- **PROBLEM TO SOLVE**
Copy each line below that includes "image".

- **RECORDS PROVIDED**
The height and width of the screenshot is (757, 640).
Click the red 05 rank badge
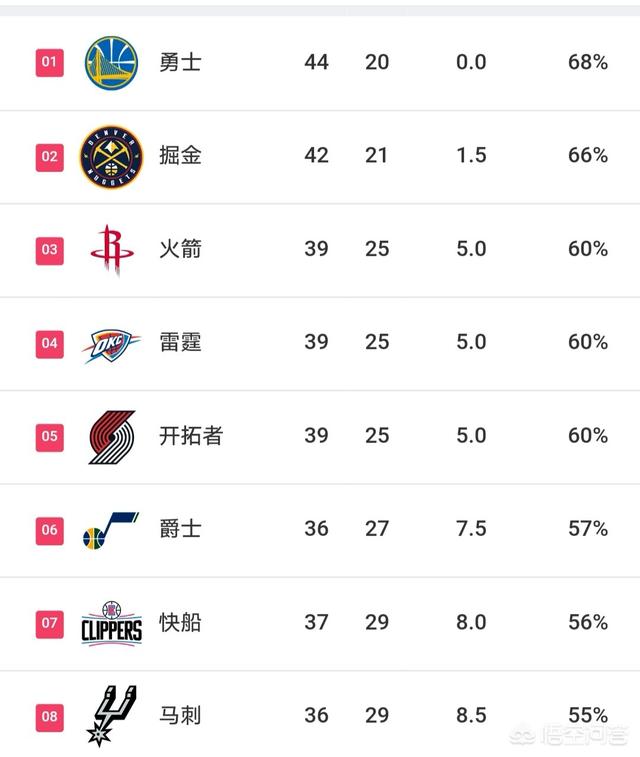coord(50,437)
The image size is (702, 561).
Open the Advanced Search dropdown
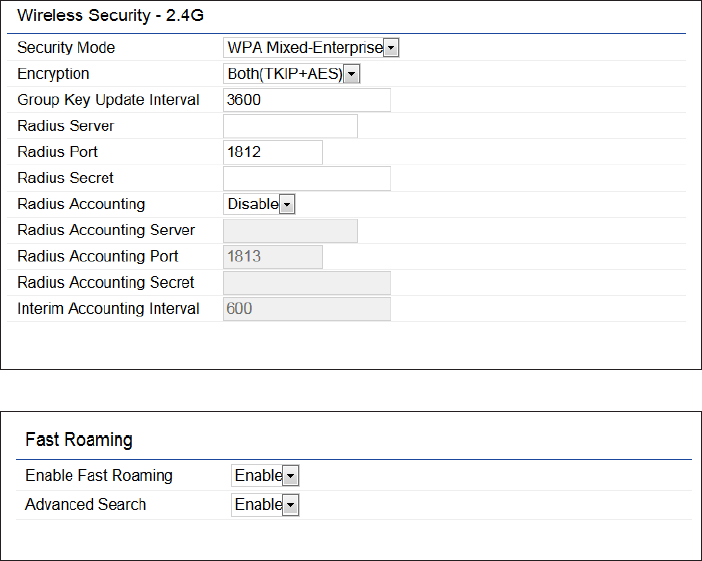coord(265,505)
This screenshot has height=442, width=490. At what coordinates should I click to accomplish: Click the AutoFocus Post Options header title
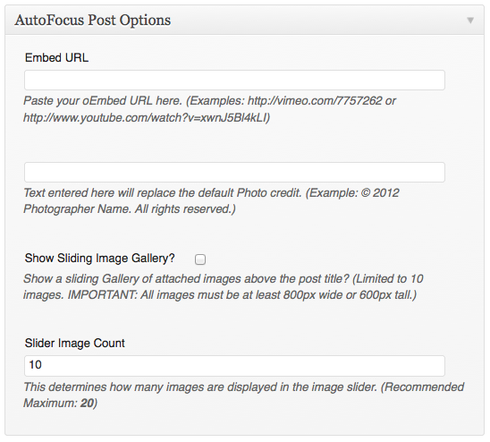pyautogui.click(x=93, y=20)
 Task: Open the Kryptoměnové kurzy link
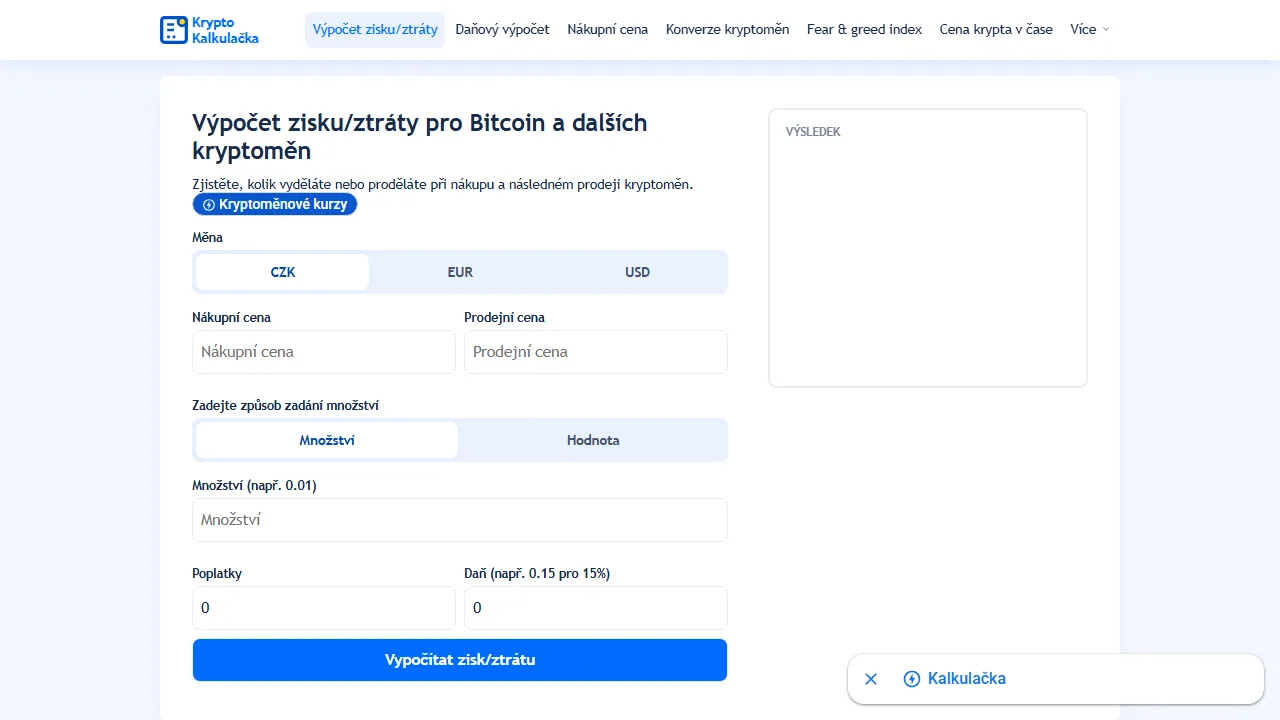[275, 204]
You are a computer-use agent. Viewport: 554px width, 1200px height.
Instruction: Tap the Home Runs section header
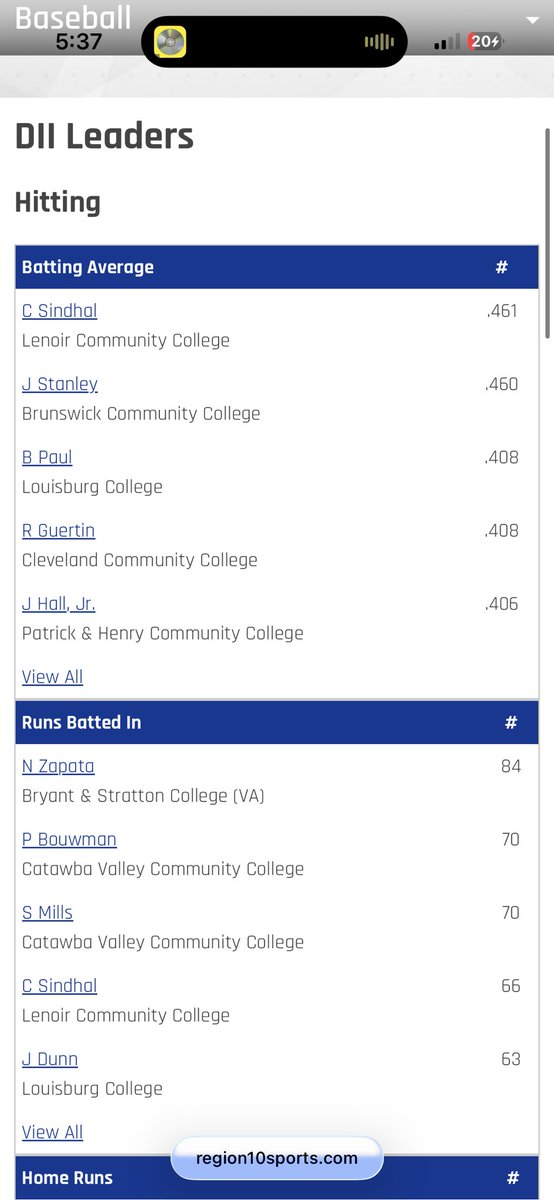pos(277,1178)
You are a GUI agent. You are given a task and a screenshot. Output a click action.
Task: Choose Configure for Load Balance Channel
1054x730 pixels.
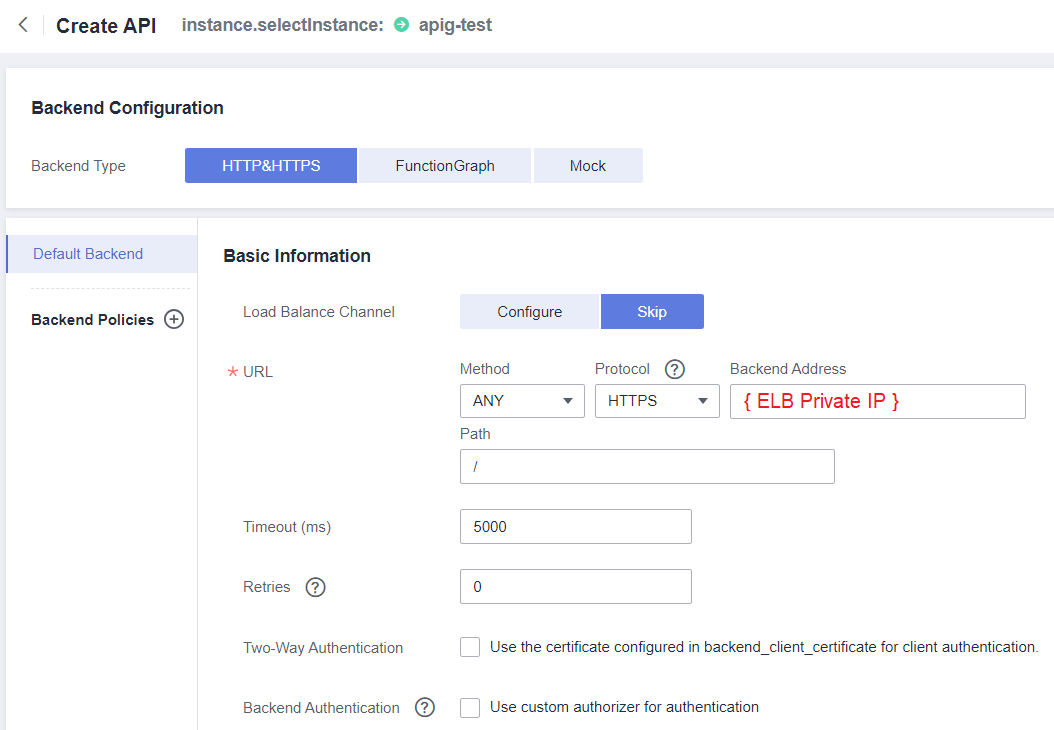click(529, 312)
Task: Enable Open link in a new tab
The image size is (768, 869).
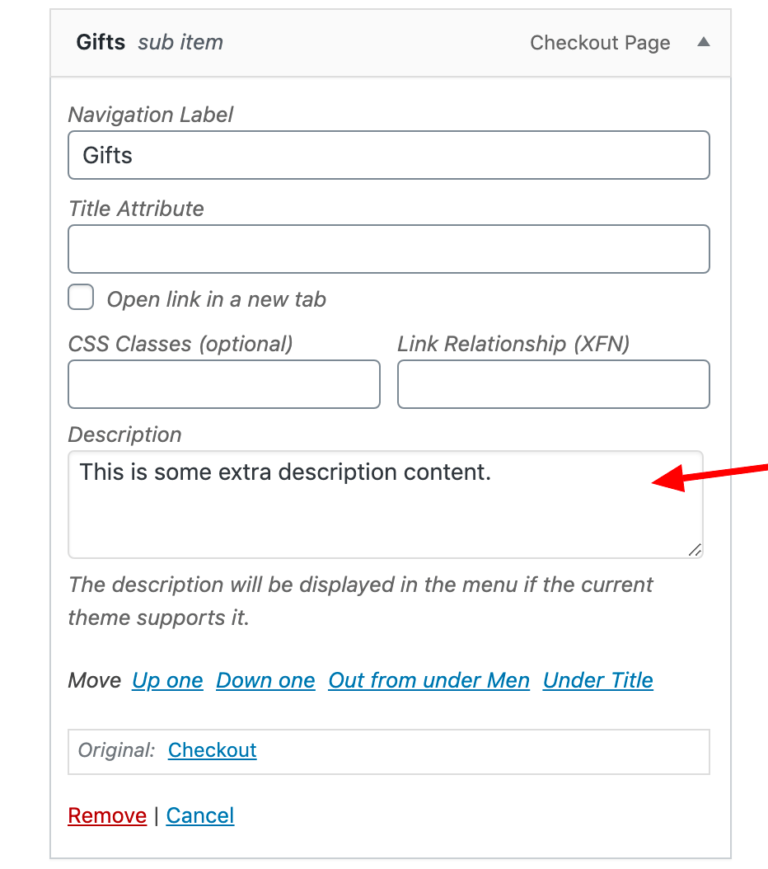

- **TASK RESPONSE**
The image size is (702, 561).
The image size is (768, 869).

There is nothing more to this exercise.